Experts are confident that RFID will eventually be the backbone of a plan that researchers have called "an Internet of things," in which almost everything, large and small, is connected via the Web. The plan, already described in hardware and software protocols, calls for all information on a product to be written in a code based on eXtensible Markup Language (XML). The code, which forms a sort of Web page for each item, would be connected via RFID tags to Internet servers. Thus, all products could be identified anywhere, instantly. A broad coalition of corporate giants, including Coca-Cola, International Paper, Johnson & Johnson, Kimberly-Clark, Pepsi, Procter & Gamble and others have supported such efforts through MIT's Auto-ID Center.
Low cost, of course, is a key to such plans, but researchers have worked that out, too. Ultimately, they say, everyday items will incorporate RFID, not on sticky tags, but through integration into the corrugate of cardboard boxes. Ongoing efforts in this area will be the key to lowering RFID cost, researchers say, because it eliminates the need for certain parts of the tag. Instead of being done as an afterthought, as is the case today, such technologies would be integrated during the cardboard manufacturing process, thus enabling cost reduction.
"These RFID technologies will co-exist with the barcode for a long time into the future," says Sarma of MIT. "But they will provide information that a barcode can't. 'Did the item go to the sales floor? Did the meat sit in the fridge long enough?' You can't know that with a barcode."

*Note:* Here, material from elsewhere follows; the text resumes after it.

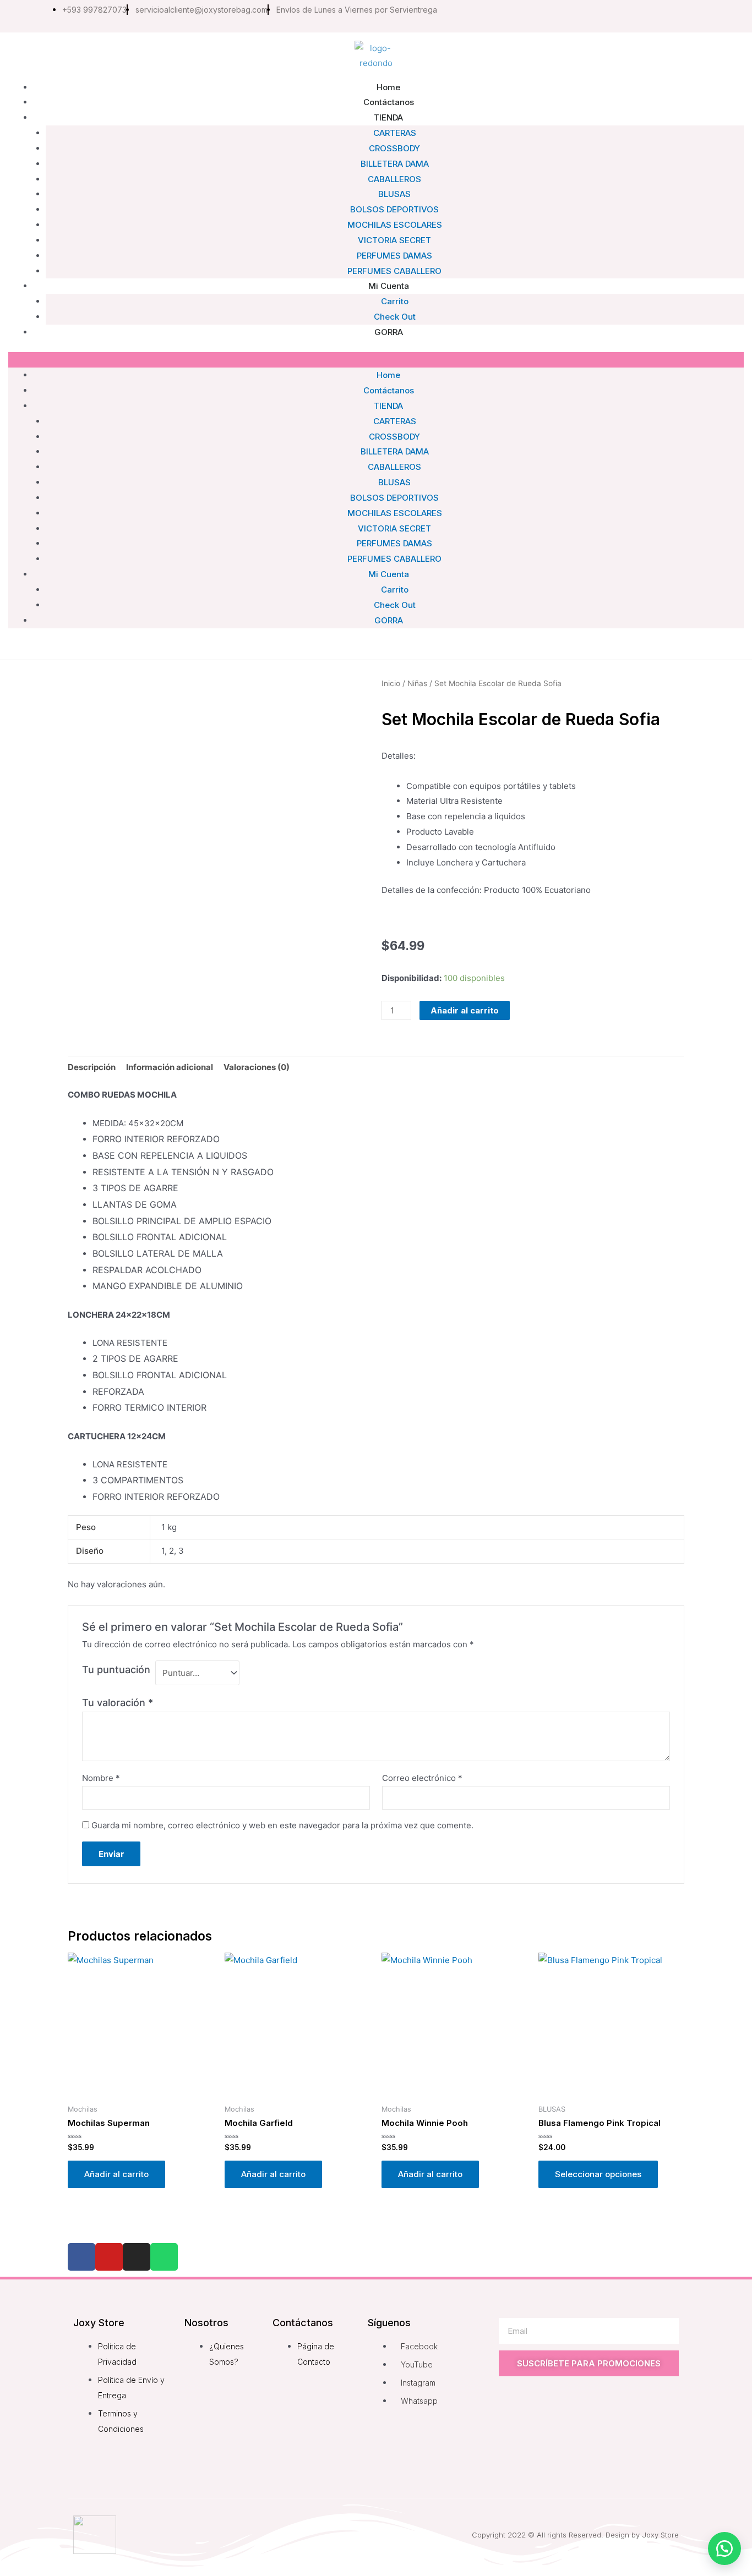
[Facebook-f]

Sarma says such technologies will become widespread when production volume reaches a "tipping point." When that happens, it will drive costs down to a level low enough to motivate use of RFID on everyday items. And with retailers pushing hard for RFID, the concept is not unrealistic, experts say.
"The question now is the tipping point," Sarma says. "When do you get to the percentage that causes you to say, 'I'm going to put the tag inside the corrugate?' In the next year, we could see it happen."